With Asian exports collapsing as the global recession continues to deepen, the Asian Development Bank (ADB) will likely scale down further its 2009 growth forecast for the region's developing economies, including the Philippines, a senior economist of the institution said on Wednesday.
The Manila-based bank's Asian Development Outlook (ADO) report that will come out in April will present "more pessimistic" growth projections for the region, with the average growth forecast this year likely to be cut from 5.8 percent, said assistant chief economist Joseph Ernest Zveglich Jr.
"At this point, it does appear that 5.8 percent is probably a full percentage point higher than what we'll likely see this year," he said.
Zveglich, who was guest speaker at the general membership meeting of the Financial Executives Institute of the Philippines (Finex), said the global economy is not expected to stage a strong recovery until after 2010.

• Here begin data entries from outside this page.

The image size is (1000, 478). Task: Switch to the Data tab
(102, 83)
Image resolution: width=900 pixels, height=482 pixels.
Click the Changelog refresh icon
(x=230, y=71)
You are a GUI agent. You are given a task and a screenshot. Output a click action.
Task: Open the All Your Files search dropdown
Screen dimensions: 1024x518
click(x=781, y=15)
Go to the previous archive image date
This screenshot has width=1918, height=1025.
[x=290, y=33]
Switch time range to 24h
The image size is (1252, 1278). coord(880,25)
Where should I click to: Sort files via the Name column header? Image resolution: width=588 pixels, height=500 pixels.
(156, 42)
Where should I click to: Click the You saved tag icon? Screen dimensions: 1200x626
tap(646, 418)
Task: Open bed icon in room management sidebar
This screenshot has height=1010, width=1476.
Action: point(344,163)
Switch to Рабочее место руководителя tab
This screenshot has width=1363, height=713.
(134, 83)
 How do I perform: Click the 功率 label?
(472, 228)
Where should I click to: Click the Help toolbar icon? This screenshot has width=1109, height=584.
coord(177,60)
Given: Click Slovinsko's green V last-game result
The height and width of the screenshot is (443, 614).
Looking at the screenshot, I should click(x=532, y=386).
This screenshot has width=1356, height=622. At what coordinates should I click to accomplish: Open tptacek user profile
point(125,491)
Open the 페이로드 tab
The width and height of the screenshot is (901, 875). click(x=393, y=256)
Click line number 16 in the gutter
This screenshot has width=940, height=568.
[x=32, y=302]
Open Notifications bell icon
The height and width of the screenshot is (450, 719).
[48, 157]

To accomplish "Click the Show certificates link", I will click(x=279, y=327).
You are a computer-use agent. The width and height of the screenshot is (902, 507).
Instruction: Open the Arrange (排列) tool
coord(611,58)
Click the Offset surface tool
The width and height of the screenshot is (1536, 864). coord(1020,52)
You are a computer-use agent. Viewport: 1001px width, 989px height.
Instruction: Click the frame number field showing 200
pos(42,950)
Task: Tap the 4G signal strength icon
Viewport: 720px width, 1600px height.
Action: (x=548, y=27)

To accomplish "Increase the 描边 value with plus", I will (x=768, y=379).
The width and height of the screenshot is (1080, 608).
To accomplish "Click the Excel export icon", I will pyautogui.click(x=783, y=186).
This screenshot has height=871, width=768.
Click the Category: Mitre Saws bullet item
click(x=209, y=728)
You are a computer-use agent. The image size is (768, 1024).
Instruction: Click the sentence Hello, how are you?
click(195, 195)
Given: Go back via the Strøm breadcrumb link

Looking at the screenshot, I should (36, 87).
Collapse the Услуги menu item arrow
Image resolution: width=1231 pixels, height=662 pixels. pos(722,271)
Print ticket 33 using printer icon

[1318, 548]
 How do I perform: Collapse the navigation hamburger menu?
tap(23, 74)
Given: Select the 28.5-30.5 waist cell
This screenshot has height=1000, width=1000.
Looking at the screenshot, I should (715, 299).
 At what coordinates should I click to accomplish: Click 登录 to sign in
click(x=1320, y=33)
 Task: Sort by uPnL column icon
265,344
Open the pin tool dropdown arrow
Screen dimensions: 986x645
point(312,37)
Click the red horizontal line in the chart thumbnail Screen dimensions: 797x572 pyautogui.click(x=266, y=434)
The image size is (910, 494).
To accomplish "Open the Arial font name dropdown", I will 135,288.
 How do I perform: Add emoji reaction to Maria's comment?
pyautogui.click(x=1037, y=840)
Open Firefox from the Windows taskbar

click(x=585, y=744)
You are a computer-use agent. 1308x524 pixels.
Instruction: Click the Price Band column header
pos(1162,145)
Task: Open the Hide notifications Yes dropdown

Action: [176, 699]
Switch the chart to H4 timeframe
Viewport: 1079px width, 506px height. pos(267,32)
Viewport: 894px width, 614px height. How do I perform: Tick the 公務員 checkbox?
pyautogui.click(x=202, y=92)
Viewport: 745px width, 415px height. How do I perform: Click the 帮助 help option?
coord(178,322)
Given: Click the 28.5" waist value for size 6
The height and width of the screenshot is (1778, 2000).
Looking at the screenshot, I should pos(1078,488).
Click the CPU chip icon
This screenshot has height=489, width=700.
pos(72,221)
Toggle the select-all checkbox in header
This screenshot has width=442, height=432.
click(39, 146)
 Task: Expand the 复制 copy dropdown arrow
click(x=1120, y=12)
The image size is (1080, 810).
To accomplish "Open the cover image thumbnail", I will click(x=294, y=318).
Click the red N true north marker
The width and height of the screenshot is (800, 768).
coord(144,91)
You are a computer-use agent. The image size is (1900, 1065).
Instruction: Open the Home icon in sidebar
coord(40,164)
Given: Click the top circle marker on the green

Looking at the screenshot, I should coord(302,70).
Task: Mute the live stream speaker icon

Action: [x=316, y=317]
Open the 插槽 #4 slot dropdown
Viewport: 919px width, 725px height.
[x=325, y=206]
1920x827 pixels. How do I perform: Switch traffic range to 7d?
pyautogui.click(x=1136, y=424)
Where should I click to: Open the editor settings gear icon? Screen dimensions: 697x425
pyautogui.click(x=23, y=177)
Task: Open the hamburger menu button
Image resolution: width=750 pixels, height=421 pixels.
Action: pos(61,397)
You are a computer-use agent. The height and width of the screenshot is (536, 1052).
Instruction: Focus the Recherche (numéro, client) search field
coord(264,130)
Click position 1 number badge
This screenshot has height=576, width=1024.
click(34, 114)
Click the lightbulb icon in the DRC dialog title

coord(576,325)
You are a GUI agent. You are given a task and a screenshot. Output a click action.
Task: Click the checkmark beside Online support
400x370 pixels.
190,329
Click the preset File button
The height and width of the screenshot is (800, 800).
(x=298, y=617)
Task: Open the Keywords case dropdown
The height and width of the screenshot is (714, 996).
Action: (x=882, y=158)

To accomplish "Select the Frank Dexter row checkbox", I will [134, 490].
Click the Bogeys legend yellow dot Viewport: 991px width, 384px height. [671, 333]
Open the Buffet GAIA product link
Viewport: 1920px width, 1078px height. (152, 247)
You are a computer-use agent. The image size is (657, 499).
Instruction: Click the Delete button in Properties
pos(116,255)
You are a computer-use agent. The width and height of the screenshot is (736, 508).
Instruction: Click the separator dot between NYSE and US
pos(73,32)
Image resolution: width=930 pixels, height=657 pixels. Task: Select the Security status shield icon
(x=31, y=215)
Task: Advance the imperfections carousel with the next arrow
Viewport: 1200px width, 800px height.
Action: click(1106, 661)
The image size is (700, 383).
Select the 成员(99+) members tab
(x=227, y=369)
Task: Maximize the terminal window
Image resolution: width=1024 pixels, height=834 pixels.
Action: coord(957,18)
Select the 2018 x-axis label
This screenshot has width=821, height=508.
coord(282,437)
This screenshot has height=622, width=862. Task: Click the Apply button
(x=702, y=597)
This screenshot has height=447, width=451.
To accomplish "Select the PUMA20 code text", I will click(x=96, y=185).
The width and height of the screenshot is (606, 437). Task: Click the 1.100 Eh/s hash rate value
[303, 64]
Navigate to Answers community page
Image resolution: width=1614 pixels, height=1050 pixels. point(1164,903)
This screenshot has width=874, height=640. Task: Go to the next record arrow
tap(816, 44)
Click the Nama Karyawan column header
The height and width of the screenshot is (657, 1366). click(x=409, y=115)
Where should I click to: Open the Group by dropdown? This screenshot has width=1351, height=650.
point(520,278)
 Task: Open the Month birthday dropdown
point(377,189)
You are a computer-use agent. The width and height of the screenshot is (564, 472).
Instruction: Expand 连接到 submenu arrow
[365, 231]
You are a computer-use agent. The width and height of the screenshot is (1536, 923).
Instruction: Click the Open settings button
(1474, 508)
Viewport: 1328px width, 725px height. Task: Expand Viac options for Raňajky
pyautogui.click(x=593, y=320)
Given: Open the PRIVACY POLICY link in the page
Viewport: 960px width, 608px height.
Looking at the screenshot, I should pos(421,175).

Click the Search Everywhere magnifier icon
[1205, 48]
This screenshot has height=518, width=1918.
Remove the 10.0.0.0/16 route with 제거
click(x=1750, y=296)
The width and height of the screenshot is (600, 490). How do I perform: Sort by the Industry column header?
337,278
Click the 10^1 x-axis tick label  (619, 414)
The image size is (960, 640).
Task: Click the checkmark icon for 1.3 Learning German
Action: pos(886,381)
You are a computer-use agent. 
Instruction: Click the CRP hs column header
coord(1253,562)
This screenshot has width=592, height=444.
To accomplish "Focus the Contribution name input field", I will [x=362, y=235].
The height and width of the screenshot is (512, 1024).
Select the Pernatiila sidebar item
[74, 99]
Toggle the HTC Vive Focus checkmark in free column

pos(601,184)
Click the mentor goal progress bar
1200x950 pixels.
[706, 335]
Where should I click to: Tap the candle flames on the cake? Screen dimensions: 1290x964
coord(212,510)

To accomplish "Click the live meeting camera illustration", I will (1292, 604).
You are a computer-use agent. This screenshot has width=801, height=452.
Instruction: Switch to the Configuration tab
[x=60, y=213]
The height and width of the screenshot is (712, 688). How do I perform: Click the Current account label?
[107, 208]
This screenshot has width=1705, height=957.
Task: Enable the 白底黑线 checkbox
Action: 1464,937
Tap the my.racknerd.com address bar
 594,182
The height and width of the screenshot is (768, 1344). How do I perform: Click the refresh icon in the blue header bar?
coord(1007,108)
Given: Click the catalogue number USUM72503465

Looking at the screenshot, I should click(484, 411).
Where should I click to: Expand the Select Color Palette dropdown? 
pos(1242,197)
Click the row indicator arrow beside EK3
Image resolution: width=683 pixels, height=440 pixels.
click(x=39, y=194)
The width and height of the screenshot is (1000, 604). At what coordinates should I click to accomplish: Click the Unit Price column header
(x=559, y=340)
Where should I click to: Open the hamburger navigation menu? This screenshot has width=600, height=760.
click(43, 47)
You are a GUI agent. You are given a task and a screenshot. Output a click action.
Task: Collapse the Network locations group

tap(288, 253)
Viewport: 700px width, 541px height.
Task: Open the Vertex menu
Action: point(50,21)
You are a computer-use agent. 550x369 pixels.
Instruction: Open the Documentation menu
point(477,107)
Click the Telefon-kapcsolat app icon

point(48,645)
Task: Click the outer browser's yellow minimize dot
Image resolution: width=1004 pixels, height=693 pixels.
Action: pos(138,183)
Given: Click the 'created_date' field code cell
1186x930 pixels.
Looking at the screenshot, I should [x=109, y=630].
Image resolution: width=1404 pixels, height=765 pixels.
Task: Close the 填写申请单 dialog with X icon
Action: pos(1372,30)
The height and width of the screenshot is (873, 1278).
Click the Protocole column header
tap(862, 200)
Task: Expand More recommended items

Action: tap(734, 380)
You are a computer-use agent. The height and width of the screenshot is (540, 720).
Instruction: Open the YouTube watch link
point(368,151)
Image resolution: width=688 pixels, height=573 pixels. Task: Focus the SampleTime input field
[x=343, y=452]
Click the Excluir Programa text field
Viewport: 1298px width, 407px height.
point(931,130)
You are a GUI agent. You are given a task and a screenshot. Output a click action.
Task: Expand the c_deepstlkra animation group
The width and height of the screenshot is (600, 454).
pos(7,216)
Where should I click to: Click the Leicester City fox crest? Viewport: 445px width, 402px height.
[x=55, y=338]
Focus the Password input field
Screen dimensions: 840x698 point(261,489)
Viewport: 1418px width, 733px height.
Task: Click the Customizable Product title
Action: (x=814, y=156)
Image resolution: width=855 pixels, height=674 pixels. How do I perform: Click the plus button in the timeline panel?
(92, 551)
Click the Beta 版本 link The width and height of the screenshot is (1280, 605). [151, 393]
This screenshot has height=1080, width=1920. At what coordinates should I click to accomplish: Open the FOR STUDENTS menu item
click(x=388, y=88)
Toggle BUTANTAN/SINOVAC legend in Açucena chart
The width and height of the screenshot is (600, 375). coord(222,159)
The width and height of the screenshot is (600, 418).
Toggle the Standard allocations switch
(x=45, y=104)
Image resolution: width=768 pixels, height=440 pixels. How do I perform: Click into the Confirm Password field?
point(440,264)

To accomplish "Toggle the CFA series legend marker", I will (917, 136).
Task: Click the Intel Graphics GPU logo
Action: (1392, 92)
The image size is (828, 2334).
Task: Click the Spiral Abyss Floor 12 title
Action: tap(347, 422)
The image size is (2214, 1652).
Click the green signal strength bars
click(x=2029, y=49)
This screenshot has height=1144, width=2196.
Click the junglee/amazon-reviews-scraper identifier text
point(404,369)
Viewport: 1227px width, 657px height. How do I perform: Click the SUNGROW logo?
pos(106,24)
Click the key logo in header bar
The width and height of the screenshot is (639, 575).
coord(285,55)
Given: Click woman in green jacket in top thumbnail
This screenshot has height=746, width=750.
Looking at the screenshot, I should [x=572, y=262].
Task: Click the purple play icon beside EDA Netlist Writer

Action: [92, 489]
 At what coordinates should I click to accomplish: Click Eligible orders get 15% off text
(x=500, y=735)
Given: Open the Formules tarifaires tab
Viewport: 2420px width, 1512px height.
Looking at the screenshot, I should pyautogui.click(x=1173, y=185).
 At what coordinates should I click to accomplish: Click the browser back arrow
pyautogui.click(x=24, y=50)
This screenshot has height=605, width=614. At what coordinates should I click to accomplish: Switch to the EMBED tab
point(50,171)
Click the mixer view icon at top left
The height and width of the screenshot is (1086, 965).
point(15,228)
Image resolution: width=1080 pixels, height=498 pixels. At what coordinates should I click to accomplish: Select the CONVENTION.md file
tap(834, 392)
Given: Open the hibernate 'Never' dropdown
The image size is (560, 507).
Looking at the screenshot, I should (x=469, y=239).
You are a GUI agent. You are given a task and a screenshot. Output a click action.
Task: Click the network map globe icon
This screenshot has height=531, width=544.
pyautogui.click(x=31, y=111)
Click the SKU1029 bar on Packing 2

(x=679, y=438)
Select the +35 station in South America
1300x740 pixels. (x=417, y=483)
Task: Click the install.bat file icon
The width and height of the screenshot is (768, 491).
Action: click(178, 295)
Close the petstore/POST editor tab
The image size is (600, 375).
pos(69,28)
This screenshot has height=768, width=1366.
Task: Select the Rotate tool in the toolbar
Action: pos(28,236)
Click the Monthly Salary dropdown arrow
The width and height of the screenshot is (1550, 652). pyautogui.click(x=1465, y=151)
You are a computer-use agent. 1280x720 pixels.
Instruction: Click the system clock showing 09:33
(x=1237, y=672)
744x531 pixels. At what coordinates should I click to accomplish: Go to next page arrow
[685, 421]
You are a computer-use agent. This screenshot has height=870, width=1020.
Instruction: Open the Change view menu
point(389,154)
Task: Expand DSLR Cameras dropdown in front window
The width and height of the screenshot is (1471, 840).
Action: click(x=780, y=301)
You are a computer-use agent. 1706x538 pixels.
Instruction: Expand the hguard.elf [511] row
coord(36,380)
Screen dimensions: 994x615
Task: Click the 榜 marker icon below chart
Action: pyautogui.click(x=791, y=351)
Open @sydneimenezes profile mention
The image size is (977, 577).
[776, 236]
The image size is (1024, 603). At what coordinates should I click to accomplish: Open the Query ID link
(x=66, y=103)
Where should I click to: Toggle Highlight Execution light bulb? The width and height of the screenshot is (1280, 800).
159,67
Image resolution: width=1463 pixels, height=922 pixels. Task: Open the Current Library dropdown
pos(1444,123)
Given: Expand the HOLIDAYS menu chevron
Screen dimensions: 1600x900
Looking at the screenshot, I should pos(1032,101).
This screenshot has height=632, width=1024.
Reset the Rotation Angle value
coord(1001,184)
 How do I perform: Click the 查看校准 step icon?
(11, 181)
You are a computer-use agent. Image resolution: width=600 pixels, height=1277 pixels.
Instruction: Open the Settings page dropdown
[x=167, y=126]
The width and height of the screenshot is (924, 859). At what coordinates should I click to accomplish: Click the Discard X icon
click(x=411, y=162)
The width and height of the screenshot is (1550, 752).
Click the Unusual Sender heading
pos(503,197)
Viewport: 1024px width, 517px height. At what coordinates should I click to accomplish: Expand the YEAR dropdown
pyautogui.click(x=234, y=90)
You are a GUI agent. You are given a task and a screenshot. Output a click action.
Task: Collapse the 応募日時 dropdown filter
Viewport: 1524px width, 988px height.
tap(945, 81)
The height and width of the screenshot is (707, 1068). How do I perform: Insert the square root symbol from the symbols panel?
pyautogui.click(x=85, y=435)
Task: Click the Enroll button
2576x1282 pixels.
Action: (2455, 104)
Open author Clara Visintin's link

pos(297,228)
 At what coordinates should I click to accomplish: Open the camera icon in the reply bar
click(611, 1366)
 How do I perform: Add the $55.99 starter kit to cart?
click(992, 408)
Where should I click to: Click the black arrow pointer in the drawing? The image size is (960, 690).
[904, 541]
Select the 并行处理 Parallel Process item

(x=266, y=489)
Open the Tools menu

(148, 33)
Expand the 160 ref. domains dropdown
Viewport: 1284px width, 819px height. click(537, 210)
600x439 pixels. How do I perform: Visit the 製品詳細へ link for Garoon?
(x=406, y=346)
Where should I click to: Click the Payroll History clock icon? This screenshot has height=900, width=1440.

Asian countries highly dependent on exports will experience negative growth this year, but the new ADB projections will not be available until April, he said.
In an interview with the BusinessMirror after his speech, Zveglich said the ADO 2009 will likely show sharply lower growth projections for many countries.
He declined to give any growth estimate for the Philippines, but he stressed: "There will likely be a downscaling of projections across the board."
The ADB in December cut its growth forecast for the region to 5.8 percent, from the 7.2-percent projection announced in September, which only took into account a global slowdown and not a global recession, Zveglich said.
The global recession is likely to be deeper and more prolonged than initially expected, he said.
"We're now seeing fourth-quarter results in the US and Europe and there isn't much good news to talk about," he said. Echoing the key message brought across by the bank's ADO 2008 report, Zveglich said Asia's developing economies remain heavily reliant on the G-3 economies (US, euro zone and Japan) and have not uncoupled from the industrial countries' business cycles despite increased intraregional trade.
In September last year the ADB cut its 2009 growth forecast for the Philippines to 4.7 percent, from the previous projection of 6.2 percent, given expectations that exports would weaken.
The Philippine government is aiming for a growth of between 3.7 percent and 4.7 percent in the country's gross domestic product, but several institutions now consider this target ambitious given falling exports.
DBS Bank, Southeast Asia's biggest lender, has lowered its GDP growth estimate for the Philippines this year to 2.5 percent from 3.8 percent, in line with the drastic revisions of its forecasts for nine other countries in Asia.
The International Monetary Fund, meanwhile, expects Philippine GDP to grow at less than 3 percent.